• [Task to complete]
An exact copy of every line from the one holding "Viewport: 742px width, 422px height." to the end of the entries below is required; leave the pictures out.

[Saved entries]
'''

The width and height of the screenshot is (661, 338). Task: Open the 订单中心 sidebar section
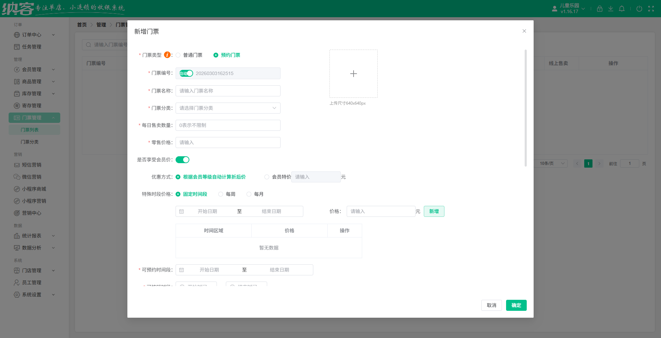coord(31,35)
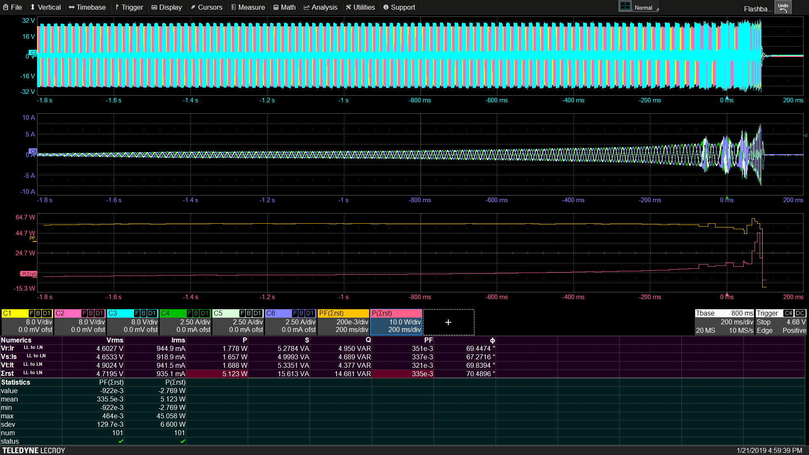Select the P(Σrst) pink trace descriptor
Image resolution: width=809 pixels, height=455 pixels.
click(x=396, y=322)
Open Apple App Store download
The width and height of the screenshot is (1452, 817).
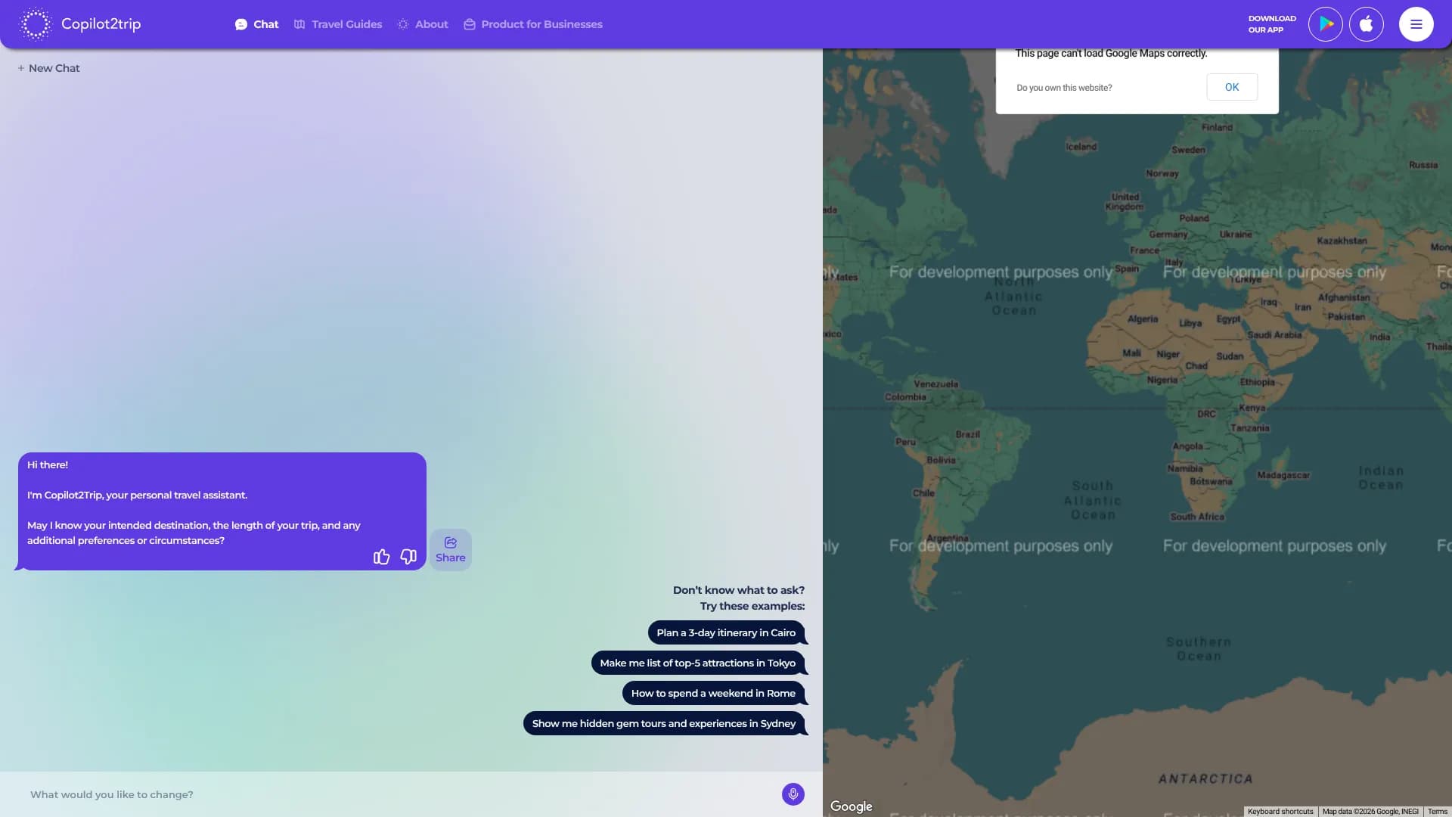coord(1366,24)
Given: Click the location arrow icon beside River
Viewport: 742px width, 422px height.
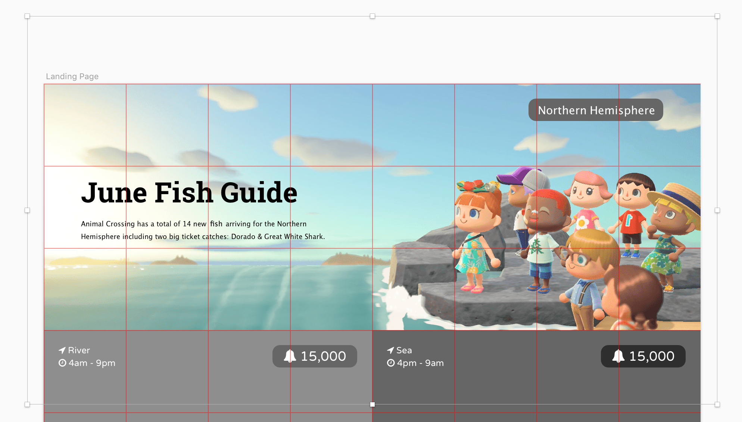Looking at the screenshot, I should [x=62, y=350].
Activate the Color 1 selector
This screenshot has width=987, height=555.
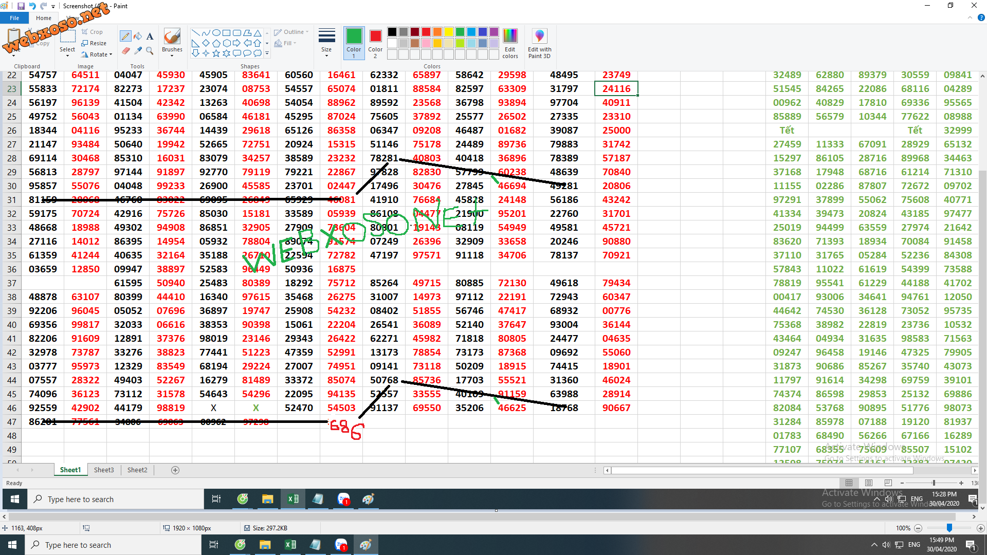pos(354,43)
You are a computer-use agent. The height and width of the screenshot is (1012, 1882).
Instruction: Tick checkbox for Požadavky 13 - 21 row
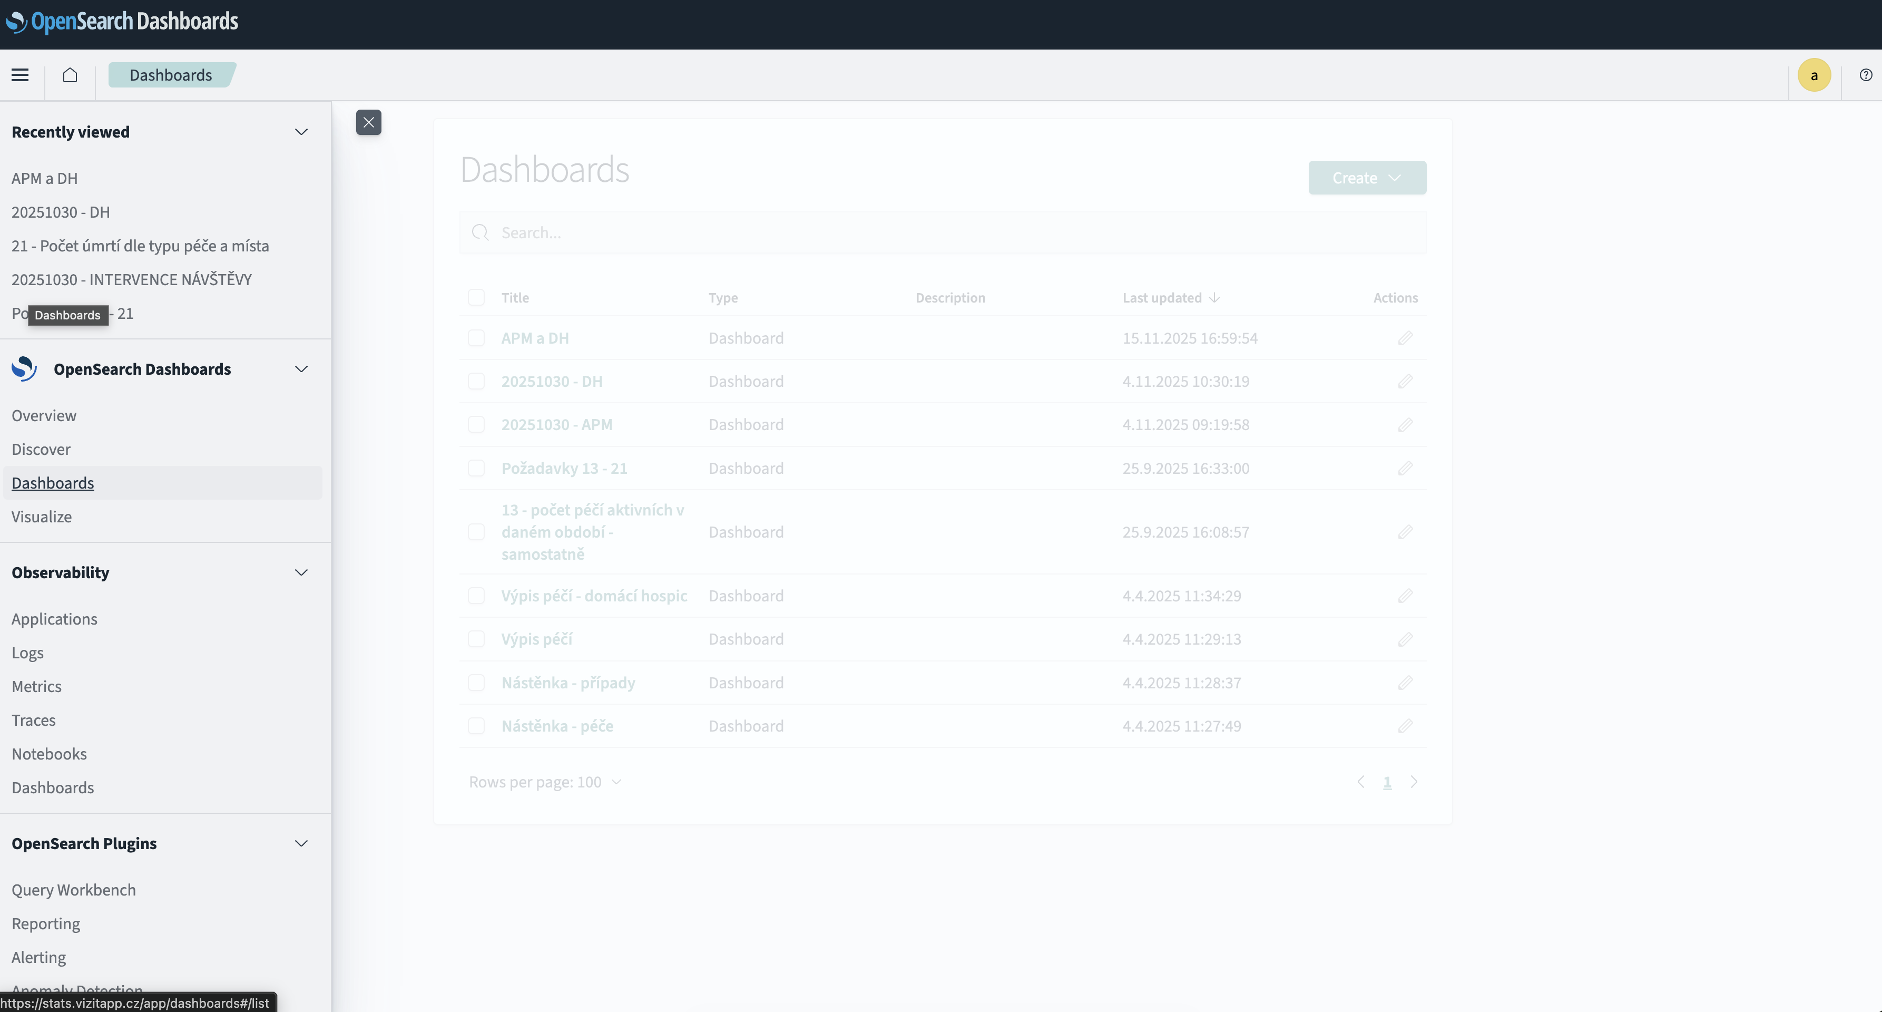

'''

• [Your response]
Viewport: 742px width, 422px height.
Looking at the screenshot, I should [x=62, y=350].
Activate the Color 1 selector
This screenshot has width=987, height=555.
pos(354,43)
You are a computer-use agent. The height and width of the screenshot is (1012, 1882).
Instruction: Tick checkbox for Požadavky 13 - 21 row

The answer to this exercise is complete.